To evaluate the impact of GLP-1 agonists on multiple sclerosis (MS) disease progression.

Multiple sclerosis is characterized by immune-mediated demyelination and axonal loss, leading to neurological dysfunction including sensory, motor, and autonomic impairment. An increasing number of adults with multiple sclerosis receive GLP-1 agonists such as semaglutide to treat comorbid diabetes and/or obesity. We hypothesized that GLP-1 agonists would provide neuroprotective and immunomodulatory effects, potentially mitigating MS disease progression.

This retrospective cohort study with used the TriNetX electronic health registry and propensity score matching to compare 7,046 adults with MS receiving oral and injectable GLP-1 agonists (Cohort B) to 7,046 MS patients not receiving the treatment (Cohort A). We analyzed the outcomes over five years, assessing neurological function based upon the Kurtzke Functional Systems Scores (FSS) subscales that comprise the Expanded Disability Status Scale (EDSS): pyramidal, cerebellar, brainstem, sensory, bowel and bladder, visual, cerebral function, and ambulation. We used ChatGPT to produce graphical elements.

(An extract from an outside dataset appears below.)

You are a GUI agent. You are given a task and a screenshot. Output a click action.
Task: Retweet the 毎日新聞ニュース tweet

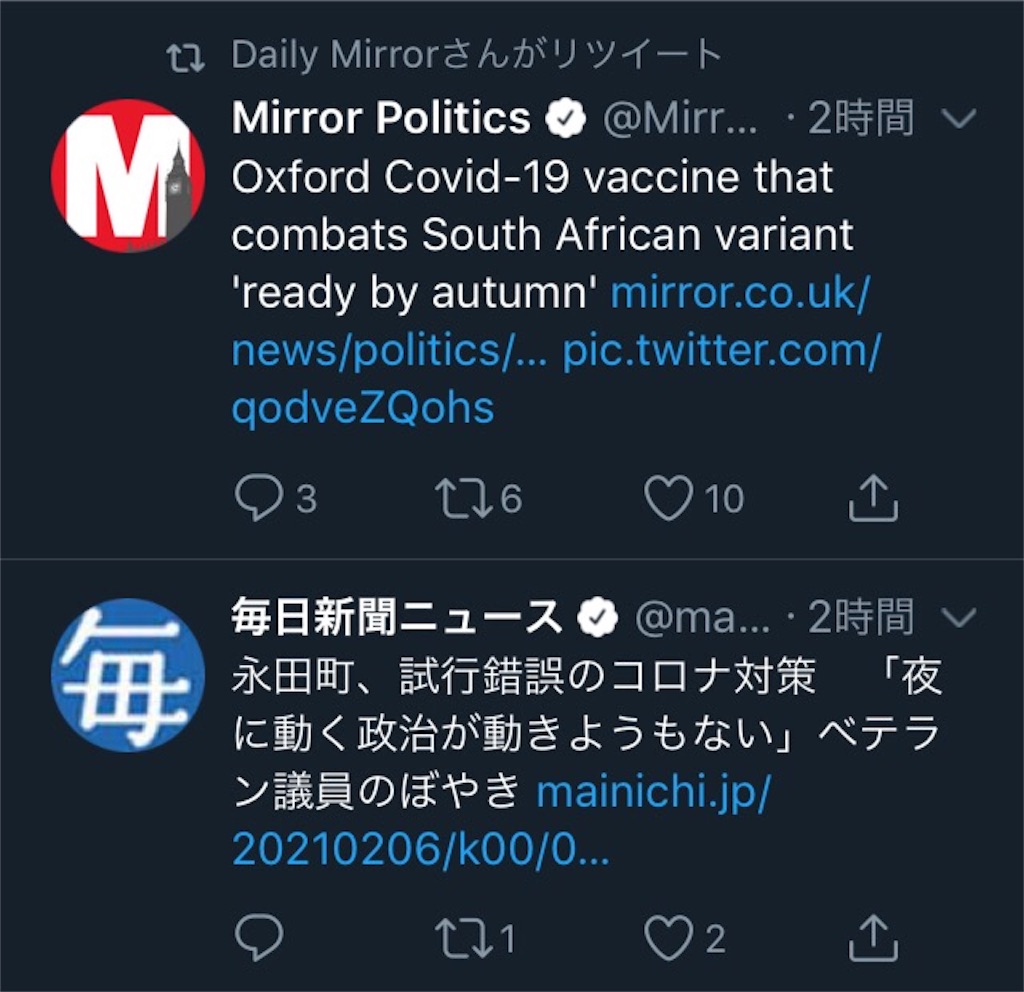point(460,938)
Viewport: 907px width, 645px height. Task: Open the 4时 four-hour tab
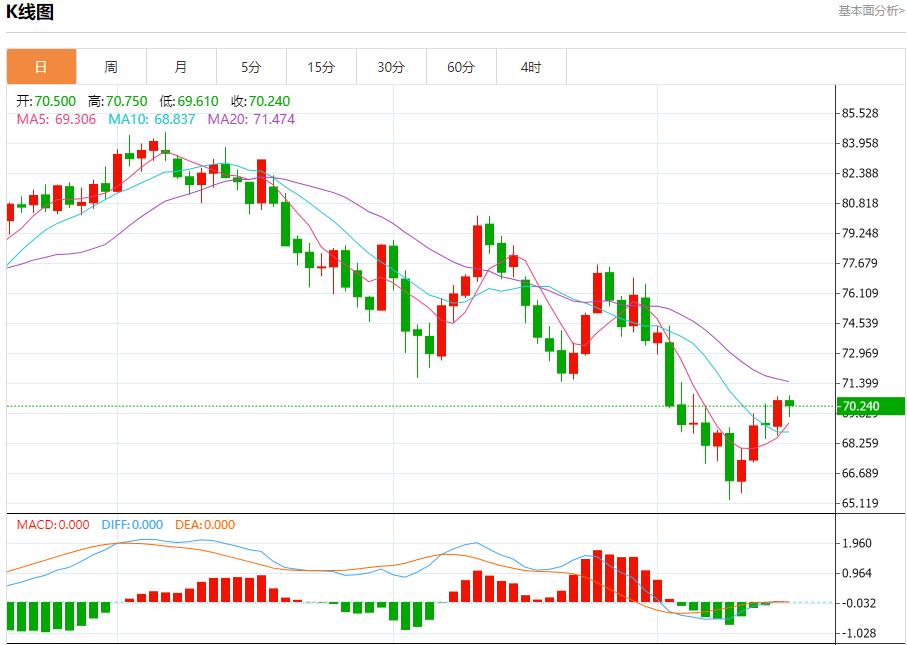tap(531, 67)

Patients not treated with GLP-1 agonists (Cohort A) demonstrated significantly more MS disease progression across all functional categories compared to those receiving GLP-1 treatment (Cohort B). Notably, Cohort A had a higher risk of brainstem dysfunction (4.36% risk difference, p < 0.0001), cerebellar dysfunction (4.54% risk difference, p < 0.0001), and bowel/bladder dysfunction (4.98% risk difference, p < 0.0001).

In this preliminary study, use of GLP-1 agonists correlated with reduced risk of MS disease progression as measured by Kurtzke Functional Systems Scores (FSS). Future research can further explore the potential role of GLP-1 agonists as a therapeutic option to delay disease progression in adults living with MS.